Voter blanc, ça sert à quoi ?

Cher ami lecteur, cette semaine j’avais d’abord pensé te faire une petite bafouille sur les sérums de beauté, dont je n’ai, à ce jour et malgré beaucoup de bonne volonté dans le testing, pas encore compris l’utilité. En réfléchissant, je me suis dit qu’il y avait tellement de choses, pourtant plus importantes, qui existent mais on ne sait pas trop bien pour quoi.

En l’occurrence, en cette période électorale, le vote blanc.

Le vote blanc, c’est quoi donc exactement ?

Contrairement au vote nul (ou bulletin invalidé non conforme) et l’abstentionnisme (ou non-vote), le vote blanc c’est quand aucun des candidats ne t’a convaincu, et que tu souhaites quand même exercer ton droit de vote. Concrètement, ça se traduit par un bulletin blanc ou une enveloppe vide mis dans l’urne. A savoir pour info que le bulletin blanc en question, c’est toi qui te le prépares, alors si jamais tu manques d’idées pour occuper tes gosses le mercredi après-midi quand il pleut, l’Etat t’offre une alternative, sachant que ledit bulletin doit être, au millimètre près, de la même dimension que les autres bulletins (avant l’atelier découpe, une petite chasse au trésor « trouve la taille magique du bulletin » s’impose donc).

Données extraites d'une collection:

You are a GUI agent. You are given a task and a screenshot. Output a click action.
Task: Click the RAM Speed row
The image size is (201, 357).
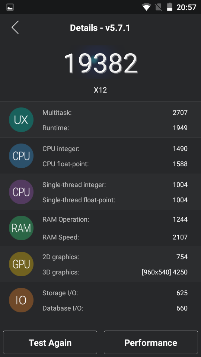[x=115, y=237]
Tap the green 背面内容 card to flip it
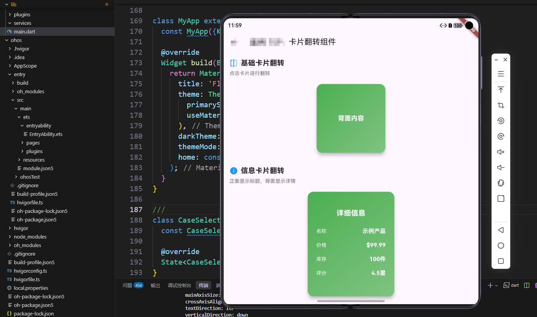Image resolution: width=537 pixels, height=317 pixels. click(x=351, y=118)
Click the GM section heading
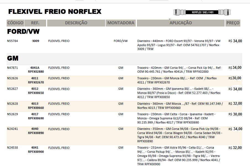The height and width of the screenshot is (168, 250). 13,58
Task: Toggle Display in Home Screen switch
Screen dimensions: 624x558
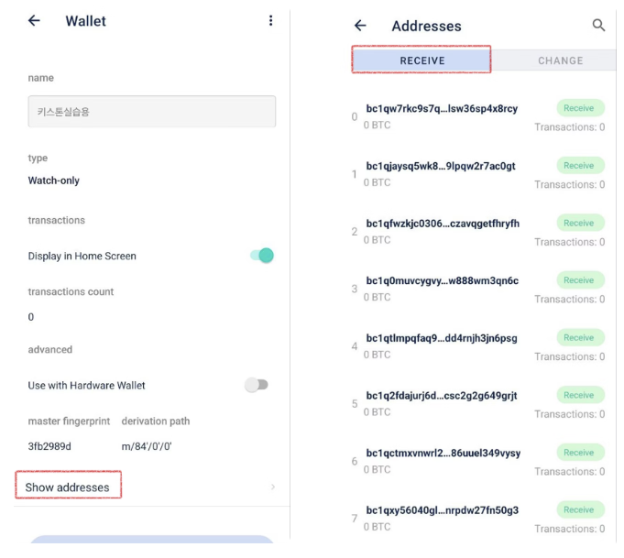Action: coord(262,256)
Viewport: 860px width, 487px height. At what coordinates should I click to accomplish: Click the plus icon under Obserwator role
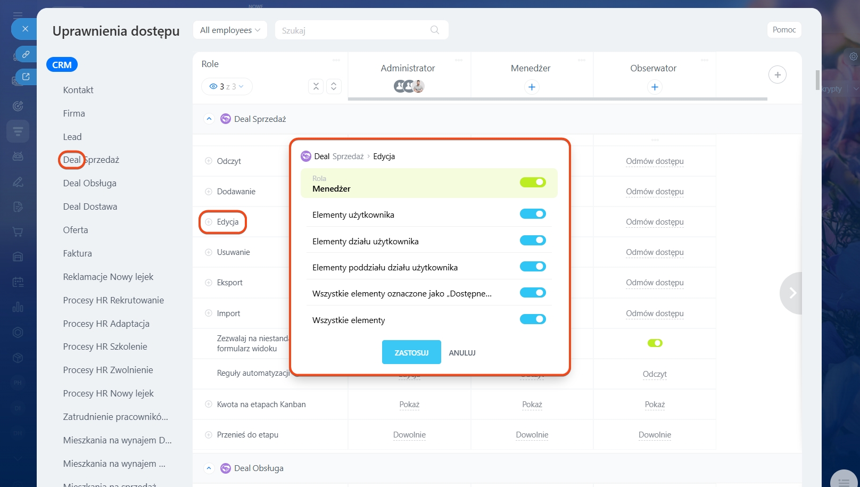(x=654, y=87)
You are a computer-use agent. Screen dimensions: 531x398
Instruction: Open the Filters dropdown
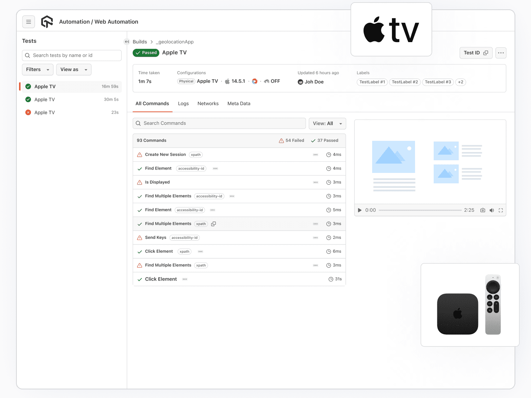[x=37, y=69]
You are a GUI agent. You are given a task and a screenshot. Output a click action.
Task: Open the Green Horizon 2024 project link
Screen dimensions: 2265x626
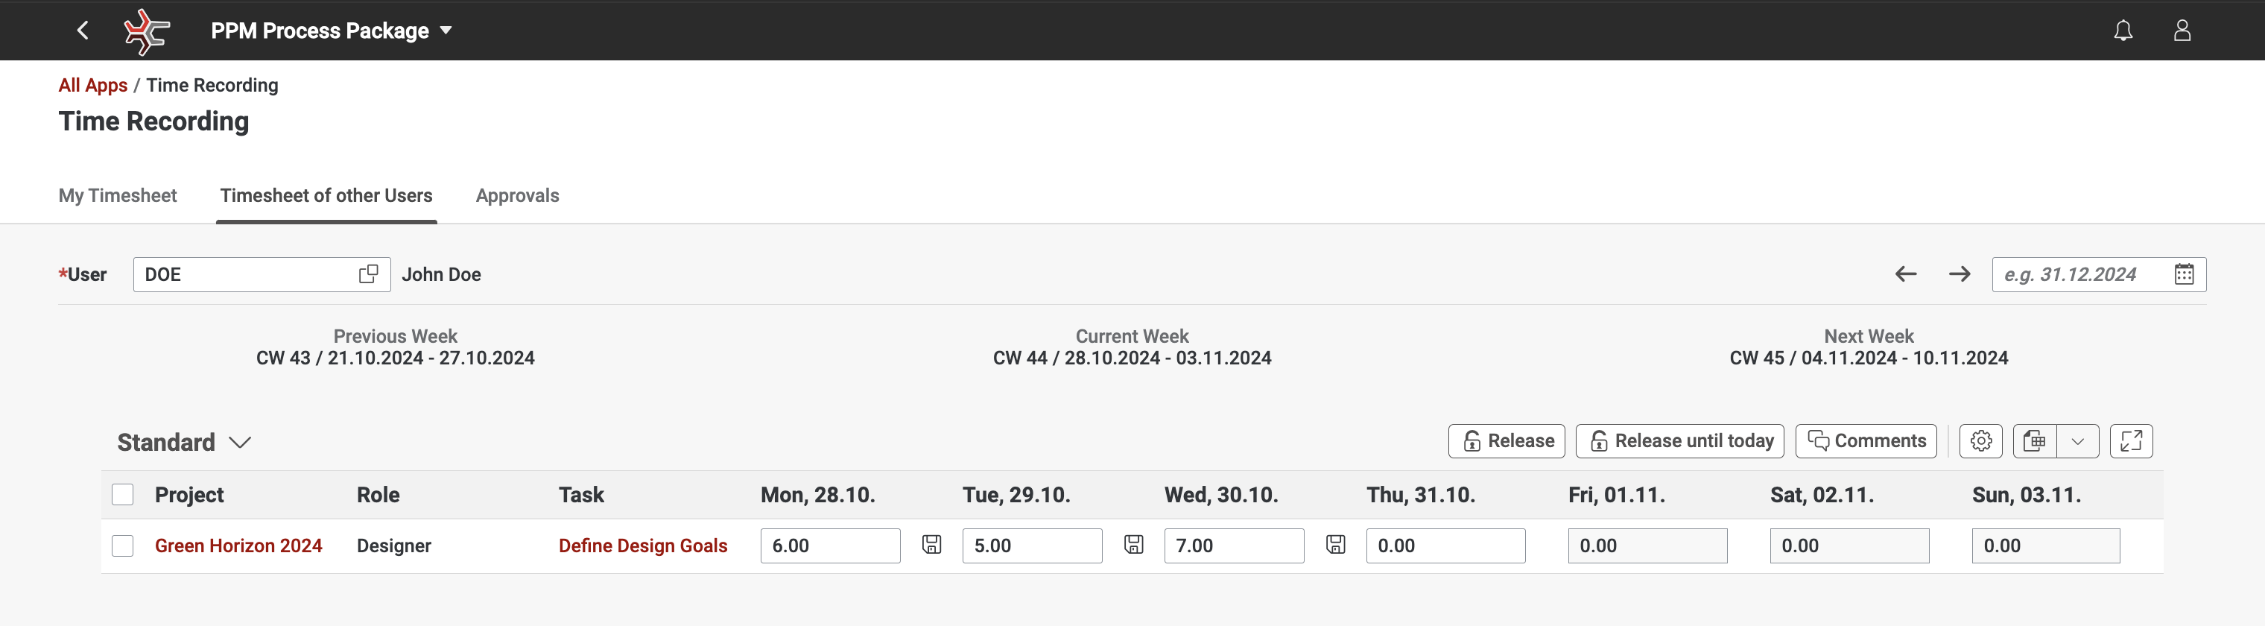click(x=238, y=546)
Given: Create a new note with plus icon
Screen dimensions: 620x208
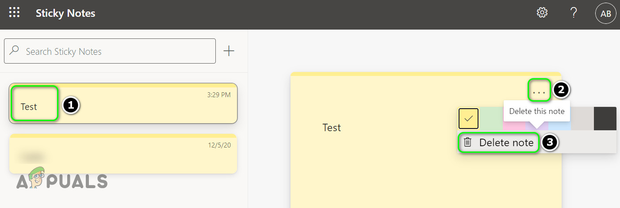Looking at the screenshot, I should pos(229,51).
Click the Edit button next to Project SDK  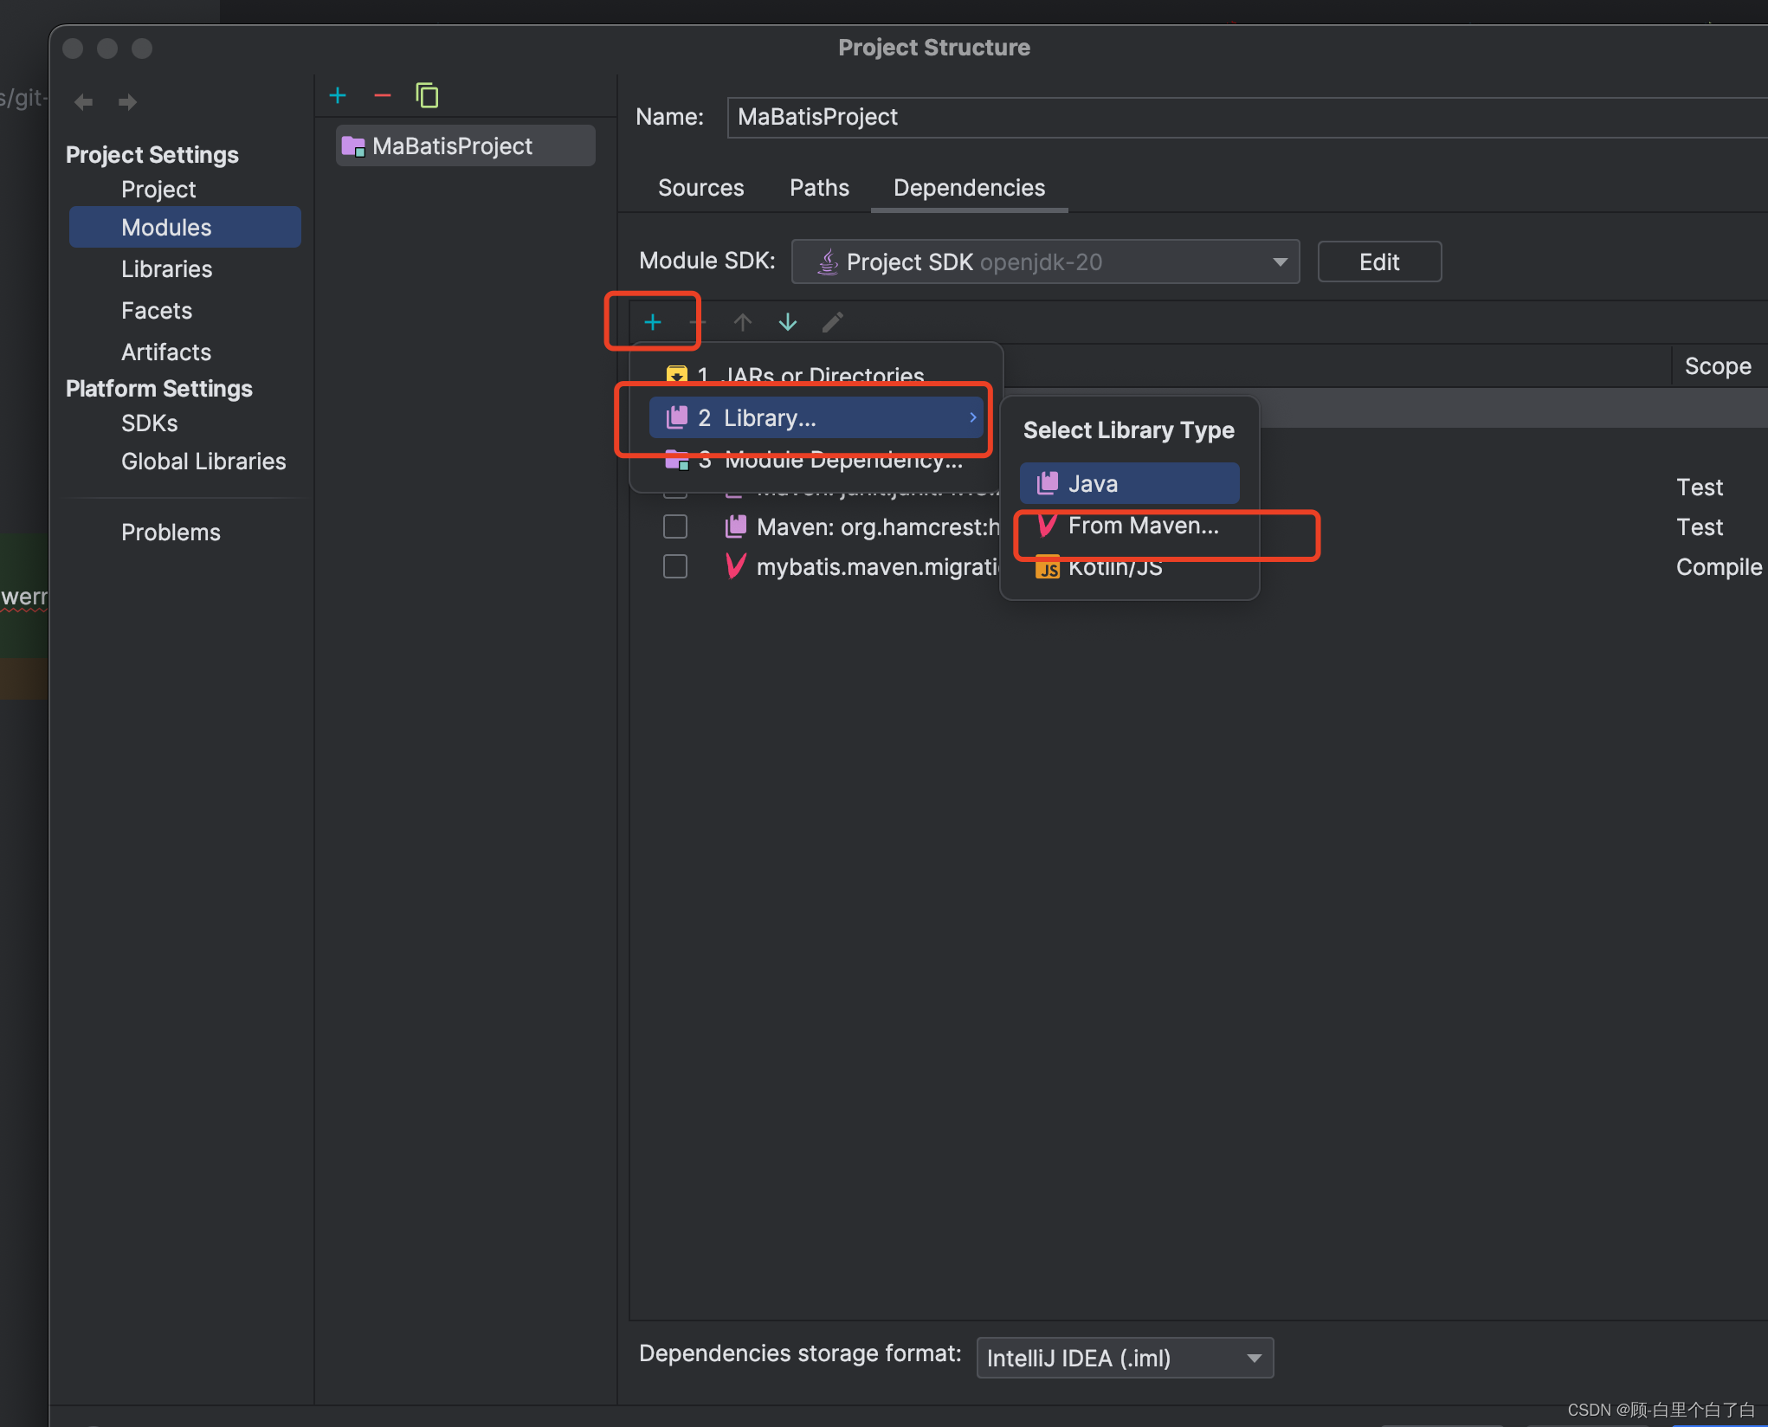tap(1378, 262)
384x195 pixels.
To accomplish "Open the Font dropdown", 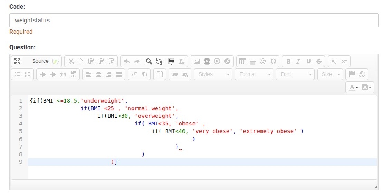I will tap(295, 74).
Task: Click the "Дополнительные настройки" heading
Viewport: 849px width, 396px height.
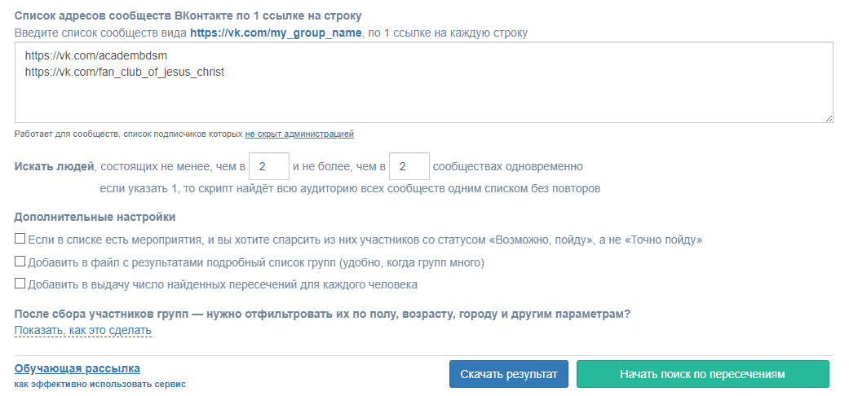Action: pyautogui.click(x=95, y=217)
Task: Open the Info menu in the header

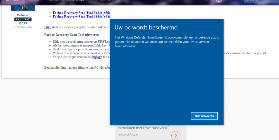Action: (35, 1)
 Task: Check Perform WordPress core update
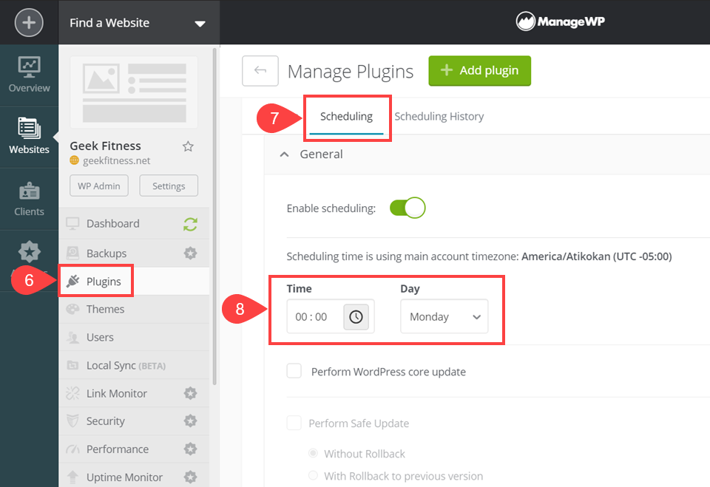294,372
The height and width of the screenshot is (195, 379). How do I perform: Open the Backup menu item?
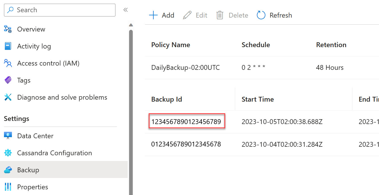[28, 170]
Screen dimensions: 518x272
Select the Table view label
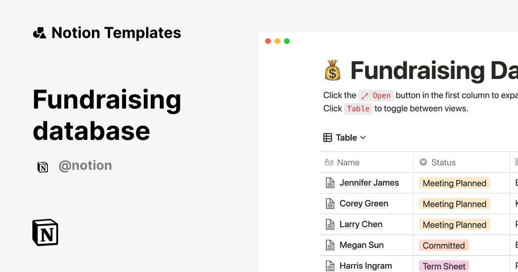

Consigne:
D'après l'extrait sur le vote blanc, répondre aux points suivants :
1. Quel sujet était d'abord envisagé pour la chronique de la semaine ?
2. Par quoi le vote blanc se traduit-il concrètement dans l'urne ?
3. Quelle contrainte de dimension le bulletin blanc doit-il respecter ?

Réponse attendue:
1. Les sérums de beauté.
2. Par un bulletin blanc ou une enveloppe vide mis dans l'urne.
3. Il doit être, au millimètre près, de la même dimension que les autres bulletins.